As complicated as these pancakes may sound, they're really not difficult to make, and they come together in less than 30 minutes. And if you’re craving banana bread, these will certainly be ready much more quickly than the time it takes to bake a loaf.
In a large bowl, mash bananas with dark brown sugar, egg, and vanilla extract until mostly smooth; set aside.
In a small saucepan or skillet, melt butter over medium heat. Cook, stirring often, until butter solids turn golden brown and smell nutty, 4 to 6 minutes. Remove saucepan from heat and whisk in cinnamon. Let cool slightly, about 5 minutes.
In a medium bowl, whisk together all-purpose flour, baking powder, baking soda, and salt; set aside.
Pour butter over banana mixture and whisk to combine. Add buttermilk and whisk to incorporate. Add flour mixture, whisking until just combined. Using a flexible spatula, fold in walnuts, if using.
Place a wire rack inside a rimmed baking sheet; set aside.
Heat a large electric nonstick griddle to medium heat (350°F/175°C) or large nonstick, cast iron, or carbon steel skillet or stovetop griddle over medium heat. Melt 1/2 tablespoon butter and, using a 1/3 cup scoop or measuring cup, scoop batter onto griddle or skillet to form 3-inch pancakes spaced 1/2- to 1-inch apart, working in batches if necessary. Cook until bubbles start to appear on top of batter and bottoms are golden brown, 2 to 4 minutes, adjusting heat as needed to prevent overbrowning.
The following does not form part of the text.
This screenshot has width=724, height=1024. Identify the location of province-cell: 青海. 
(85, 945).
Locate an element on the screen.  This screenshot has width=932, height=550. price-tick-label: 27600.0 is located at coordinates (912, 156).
Carefully flip pancakes and cook until bottoms are lightly golden and pancakes are cooked through, 2 to 4 minutes. Transfer to prepared wire rack. Repeat with remaining batter. Serve warm with maple syrup.
Special Equipment
Small saucepan; whisk; flexible spatula; wire rack; rimmed baking sheet; nonstick electric griddle or large nonstick, cast iron, or carbon steel skillet or stovetop griddle
Notes
Buttermilk can be substituted with a mixture of milk and vinegar. In a measuring cup, stir 1/2 cup whole milk with 1 teaspoon white vinegar or apple cider vinegar to combine. Let sit 5 minutes and proceed with recipe.
The recipe can be doubled.
Make-Ahead and Storage
Once cooled, pancakes can be refrigerated in an airtight container for up to 5 days. Reheat in the microwave or a 300°F (150°C) oven until warmed through.